CPU/Disk Offloading to enable training humongous models that won’t fit the GPU memory

On a single 24GB NVIDIA Titan RTX GPU, one cannot train GPT-XL Model (1.5B parameters) even with a batch size of 1. We’ll have a look at how we are able to use DeepSpeed ZeRO Stage-3 with CPU offloading of optimizer states, gradients and parameters to coach GPT-XL Model.

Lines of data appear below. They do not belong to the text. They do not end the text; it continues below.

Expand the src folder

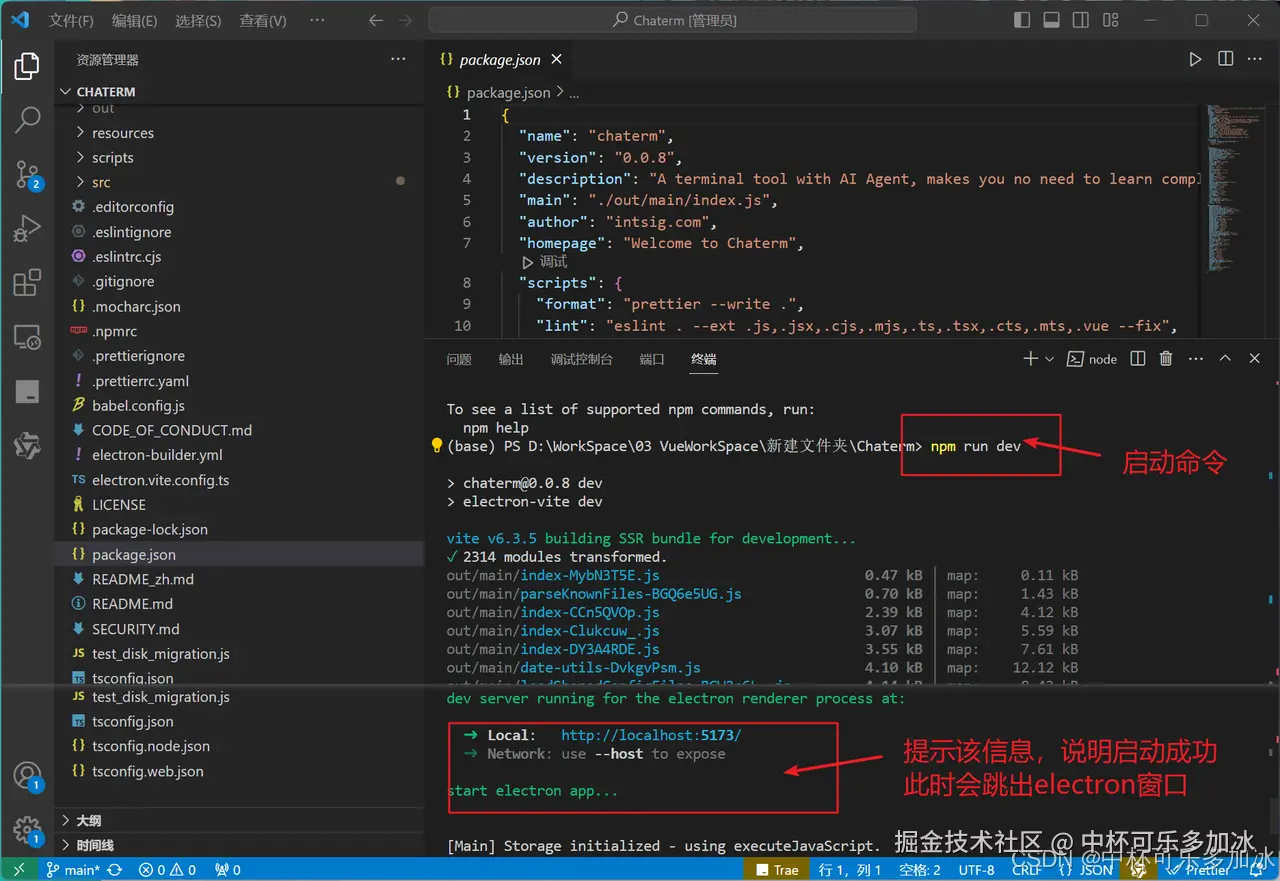[101, 182]
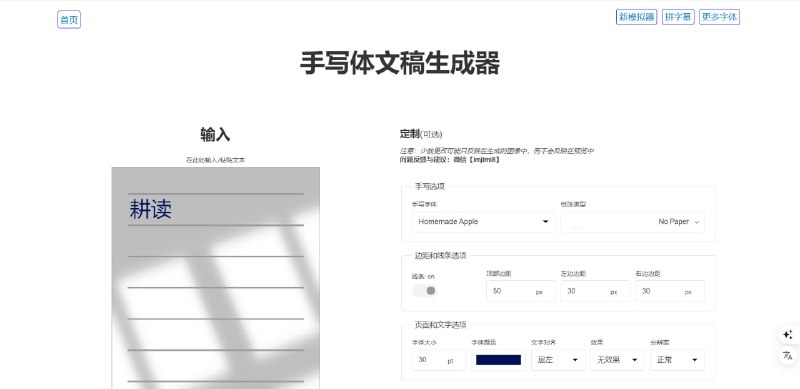Viewport: 800px width, 389px height.
Task: Click the translate floating icon
Action: coord(787,355)
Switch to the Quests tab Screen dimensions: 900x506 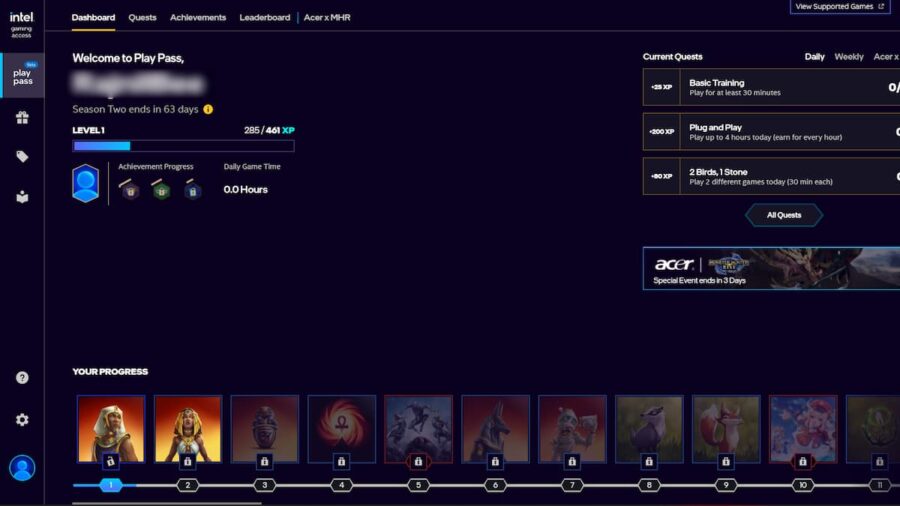[x=142, y=17]
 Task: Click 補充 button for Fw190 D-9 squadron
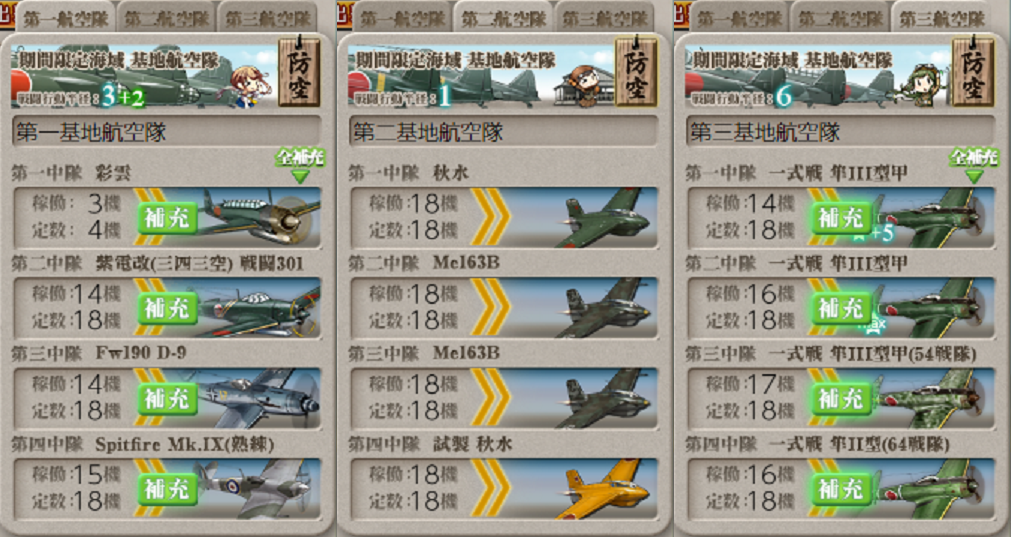pyautogui.click(x=168, y=400)
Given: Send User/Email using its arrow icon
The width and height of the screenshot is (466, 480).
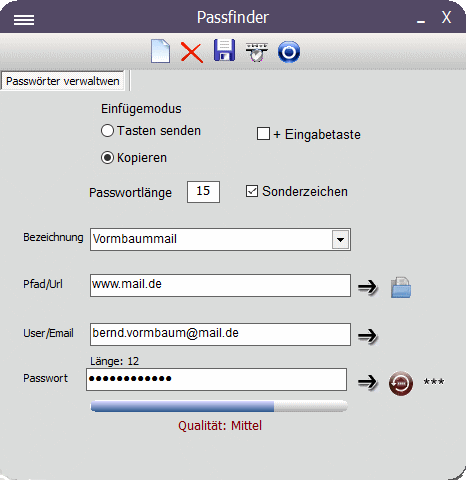Looking at the screenshot, I should pyautogui.click(x=367, y=335).
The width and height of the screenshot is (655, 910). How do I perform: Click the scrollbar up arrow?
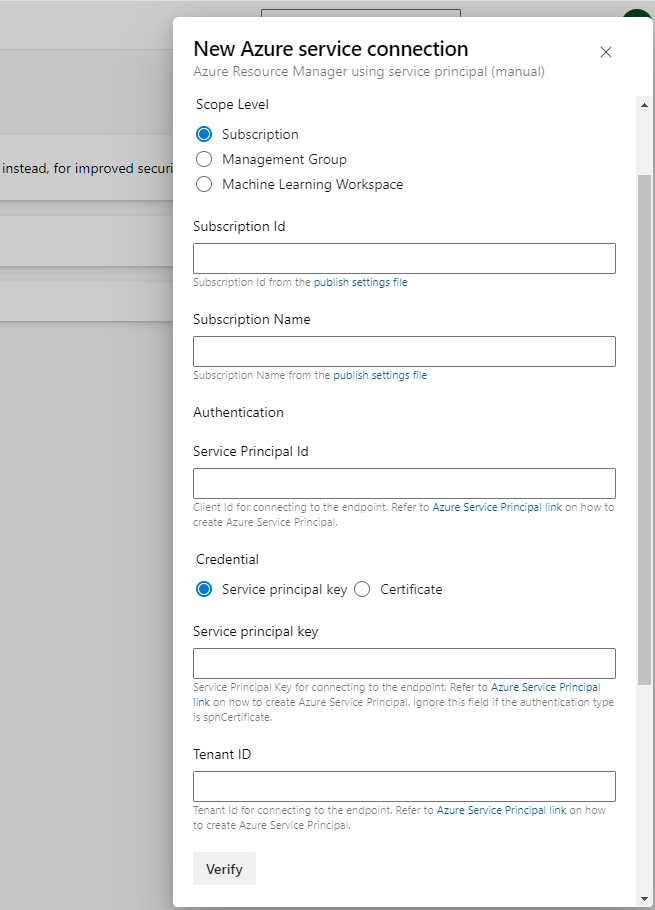pyautogui.click(x=645, y=105)
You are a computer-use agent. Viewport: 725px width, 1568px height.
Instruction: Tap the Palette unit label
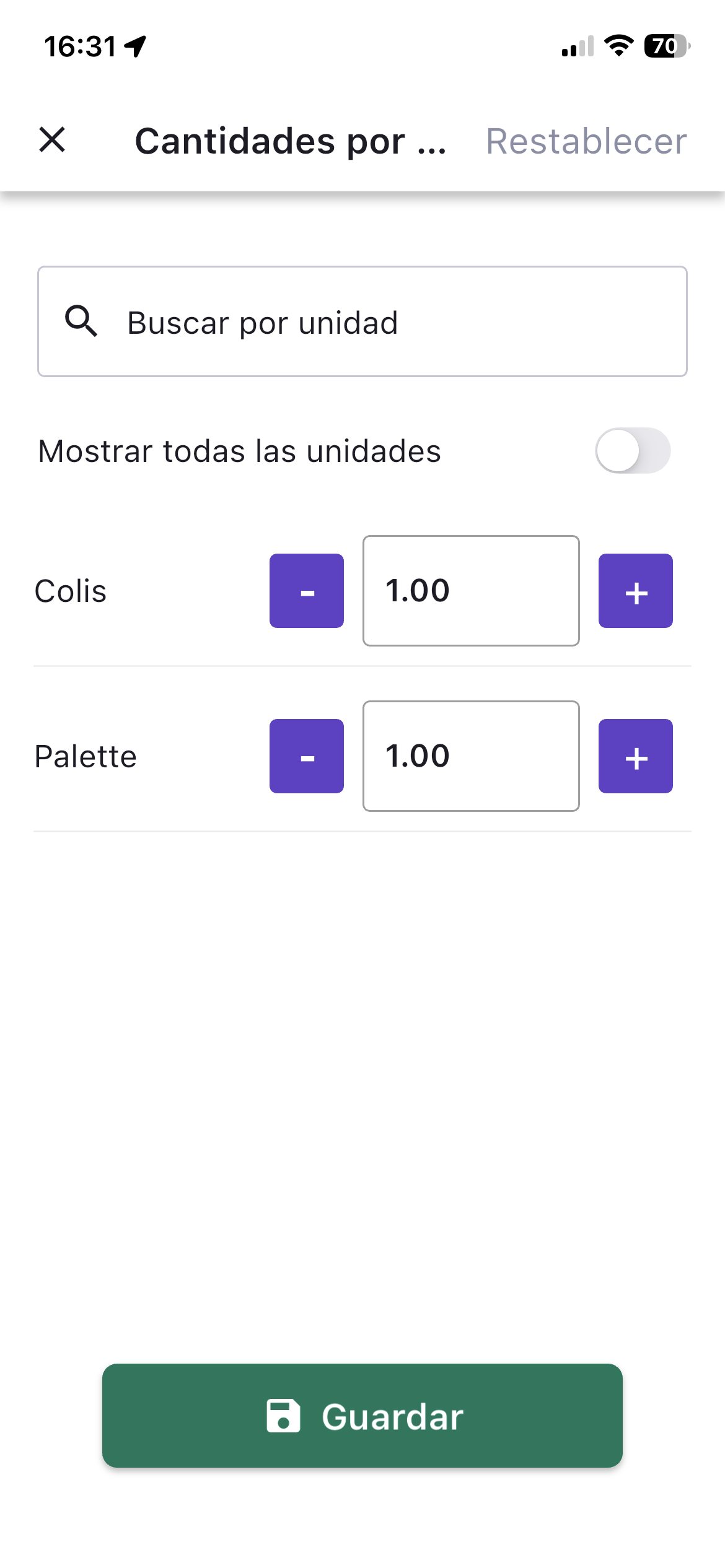86,756
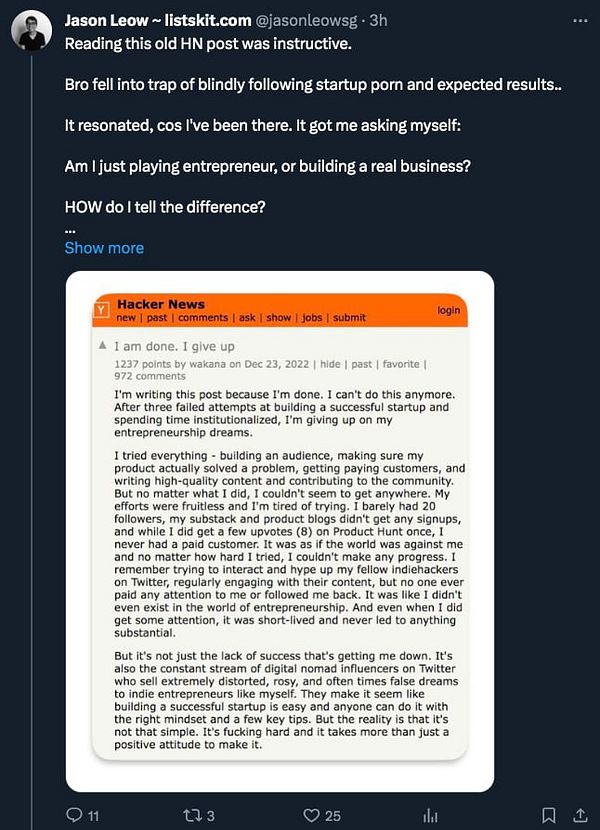600x830 pixels.
Task: Click the Hacker News Y logo
Action: (x=101, y=310)
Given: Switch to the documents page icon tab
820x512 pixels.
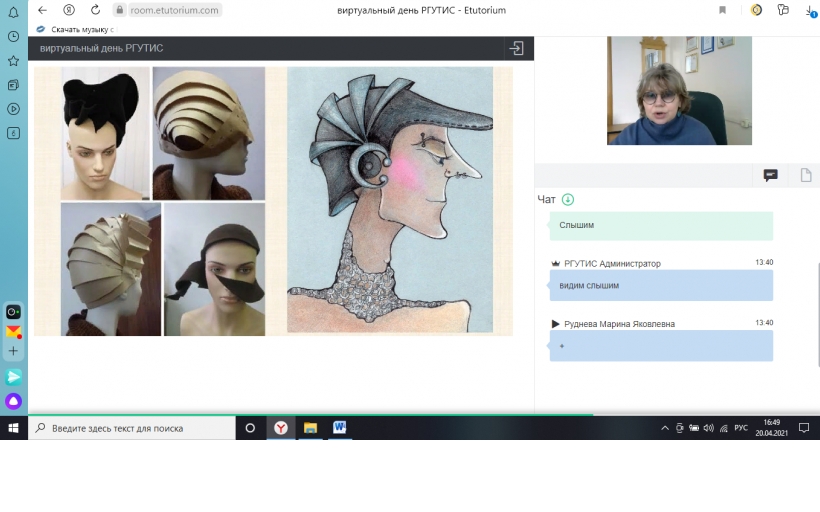Looking at the screenshot, I should (806, 175).
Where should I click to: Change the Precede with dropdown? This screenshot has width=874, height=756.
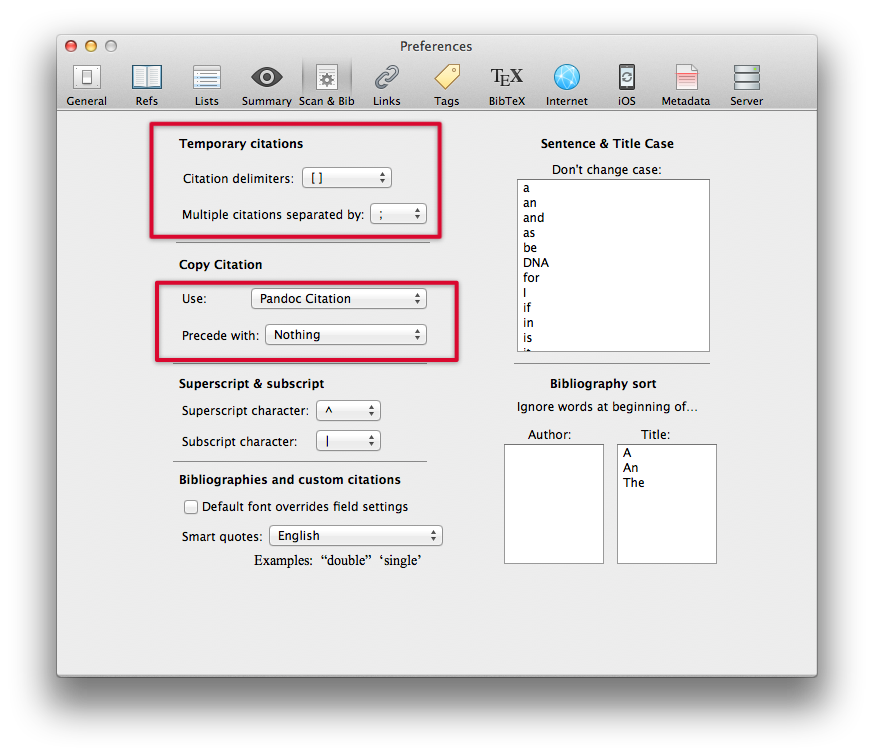[x=345, y=335]
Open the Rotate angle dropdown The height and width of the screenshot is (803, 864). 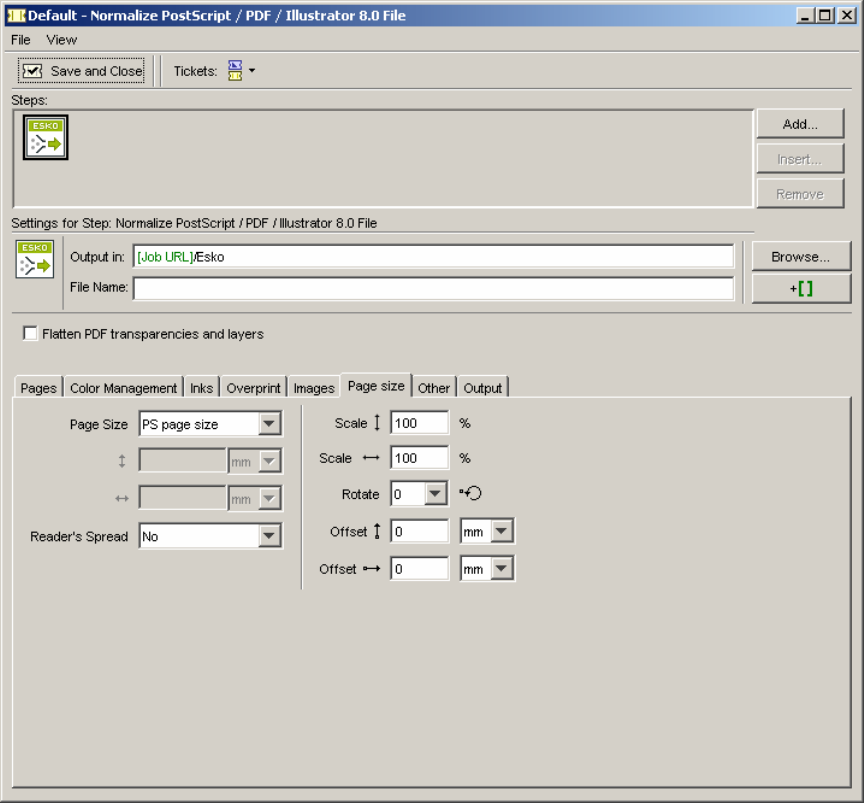pyautogui.click(x=435, y=494)
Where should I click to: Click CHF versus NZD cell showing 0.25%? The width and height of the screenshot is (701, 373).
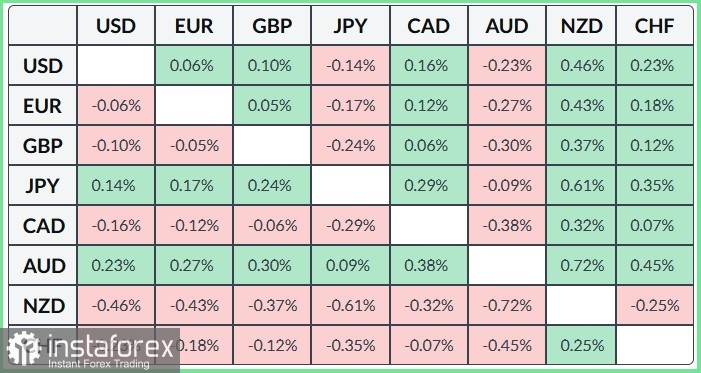pyautogui.click(x=582, y=345)
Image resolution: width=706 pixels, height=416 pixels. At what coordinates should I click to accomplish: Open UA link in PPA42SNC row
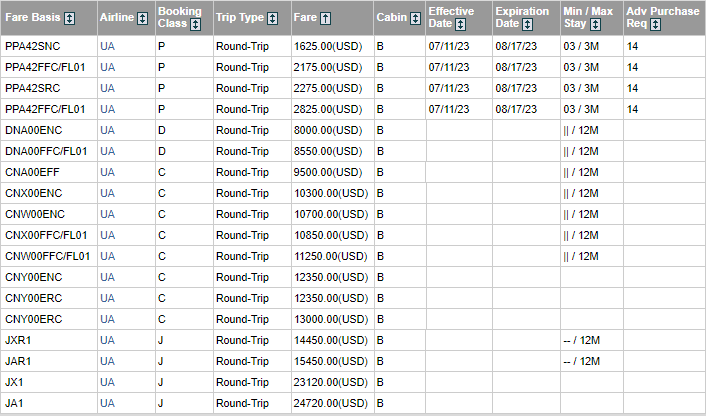pos(108,47)
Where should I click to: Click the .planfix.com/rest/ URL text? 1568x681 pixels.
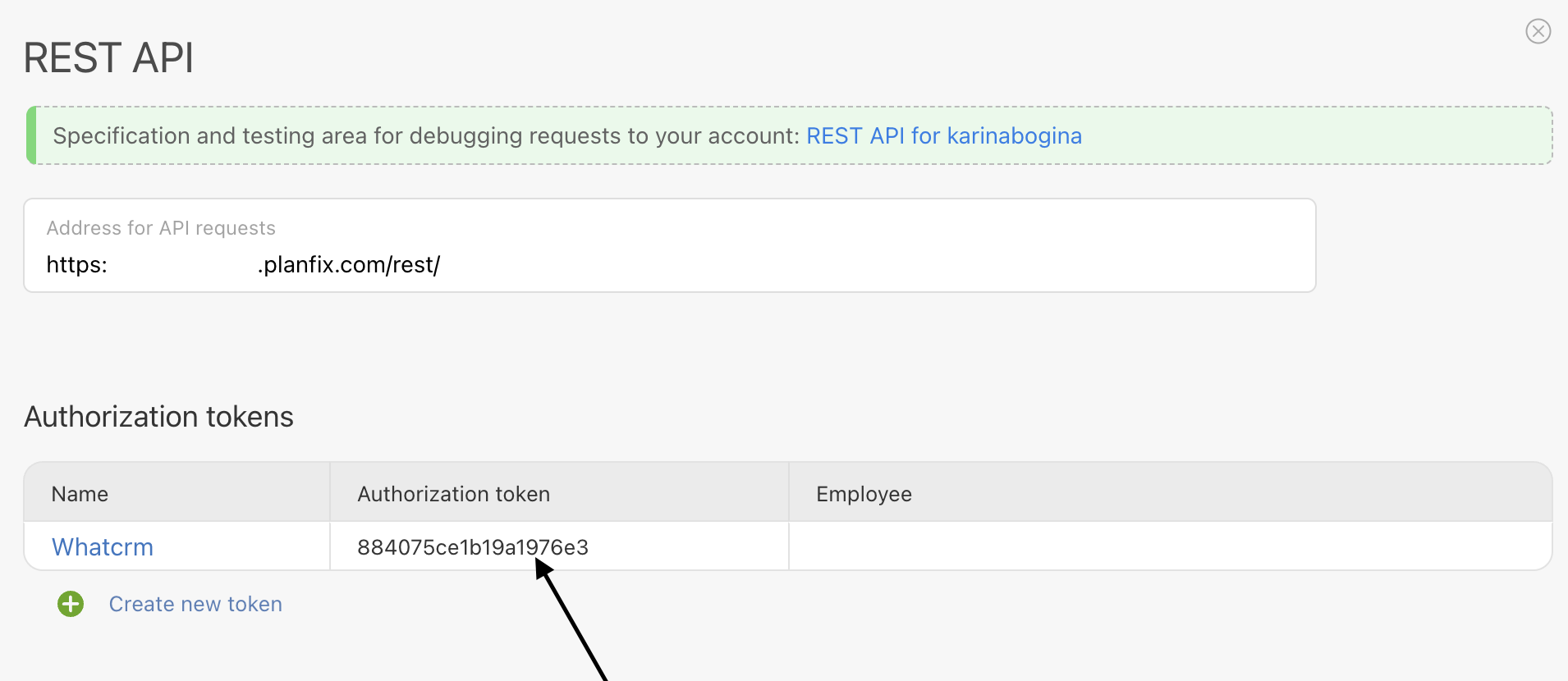click(x=349, y=265)
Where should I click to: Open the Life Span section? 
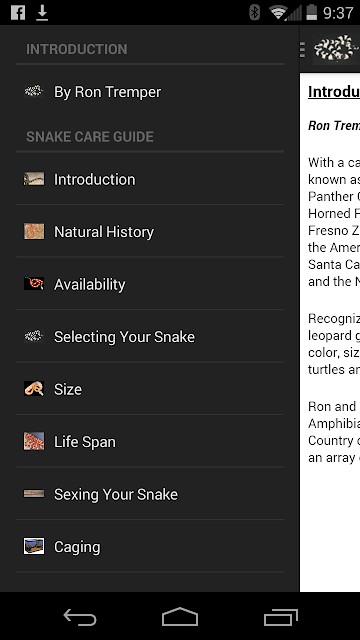pos(150,442)
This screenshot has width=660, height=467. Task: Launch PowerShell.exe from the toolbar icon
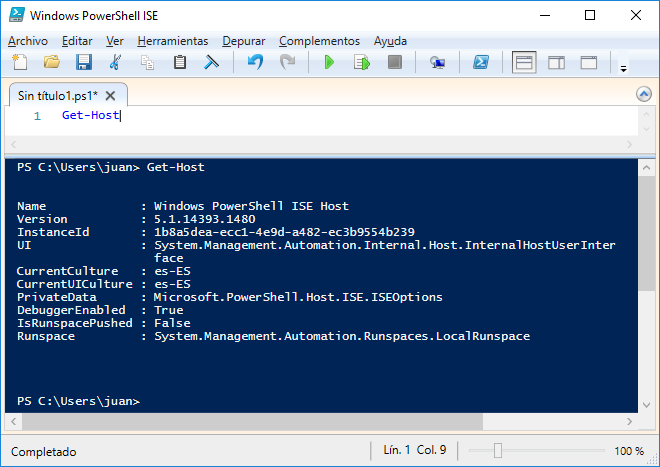[481, 62]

We’ll leverage the DeepSpeed Zero Stage-3 CPU offload config zero3_offload_config_accelerate.json (given below) for training. The remainder of the technique of using the config with 🤗 speed up is analogous to the above experiment.

{
    "fp16": {
        "enabled": true,
        "loss_scale": 0,
        "loss_scale_window": 1000,
        "initial_scale_power": 16,
        "hysteresis": 2,
        "min_loss_scale": 1
    },
    "optimizer": {
        "type": "AdamW",
        "params": {
            "lr": "auto",
            "weight_decay": "auto"
        }
    },
    "scheduler": {
        "type": "WarmupDecayLR",
        "params": {
            "warmup_min_lr": "auto",
            "warmup_max_lr": "auto",
            "warmup_num_steps": "auto",
            "total_num_steps": "auto"
        }
    },
    "zero_optimization": {
        "stage": 3,
        "offload_optimizer": {
            "device": "cpu",
            "pin_memory": true
        },
        "offload_param": {
            "device": "cpu",
            "pin_memory": true
        },
        "overlap_comm": true,
        "contiguous_gradients": true,
        "reduce_bucket_size": "auto",
        "stage3_prefetch_bucket_size": "auto",
        "stage3_param_persistence_threshold": "auto",
        "sub_group_size": 1e9,
        "stage3_max_live_parameters": 1e9,
        "stage3_max_reuse_distance": 1e9,
        "stage3_gather_16bit_weights_on_model_save": true
    },
    "gradient_accumulation_steps": 1,
    "gradient_clipping": "auto",
    "steps_per_print": 2000,
    "train_batch_size": "auto",
    "train_micro_batch_size_per_gpu": "auto",
    "wall_clock_breakdown": false
}

ZeRO Stage-3 CPU Offload DeepSpeed Config File Example

compute_environment: LOCAL_MACHINE
deepspeed_config:
 deepspeed_config_file: /path/to/zero3_offload_config_accelerate.json
 zero3_init_flag: true
distributed_type: DEEPSPEED
fsdp_config: {}
machine_rank: 0
main_process_ip: null
main_process_port: null
main_training_function: most important
mixed_precision: fp16
num_machines: 1
num_processes: 2
use_cpu: false

Now, run below command for training:

speed up launch run_clm_no_trainer.py 
--config_name "gpt2-xl" 
--tokenizer_name "gpt2-xl" 
--dataset_name "wikitext" 
--dataset_config_name "wikitext-2-raw-v1" 
--block_size 128 
--output_dir "/tmp/clm_deepspeed_stage3_offload__accelerate" 
--learning_rate 5e-4 
--per_device_train_batch_size 16 
--per_device_eval_batch_size 1 
--num_train_epochs 1 
--with_tracking 
--report_to "wandb"

Method	Batch Size Max	Train time per epoch (seconds)	Notes
DDP (Distributed Data Parallel)	–	–	OOM Error
DeepSpeed ZeRO Stage 3	16	6608.35

Table 3: Benchmarking DeepSpeed ZeRO Stage-3 CPU Offload on GPT-XL (1.5B) model

DDP will end in OOM error even with batch size 1. Alternatively, with DeepSpeed ZeRO Stage-3 CPU offload, we are able to train with a batch size of 16.

Finally, please, do not forget that, 🤗 Speed up only integrates DeepSpeed, due to this fact should you
have any problems or questions close to DeepSpeed usage, please, file a problem with DeepSpeed GitHub.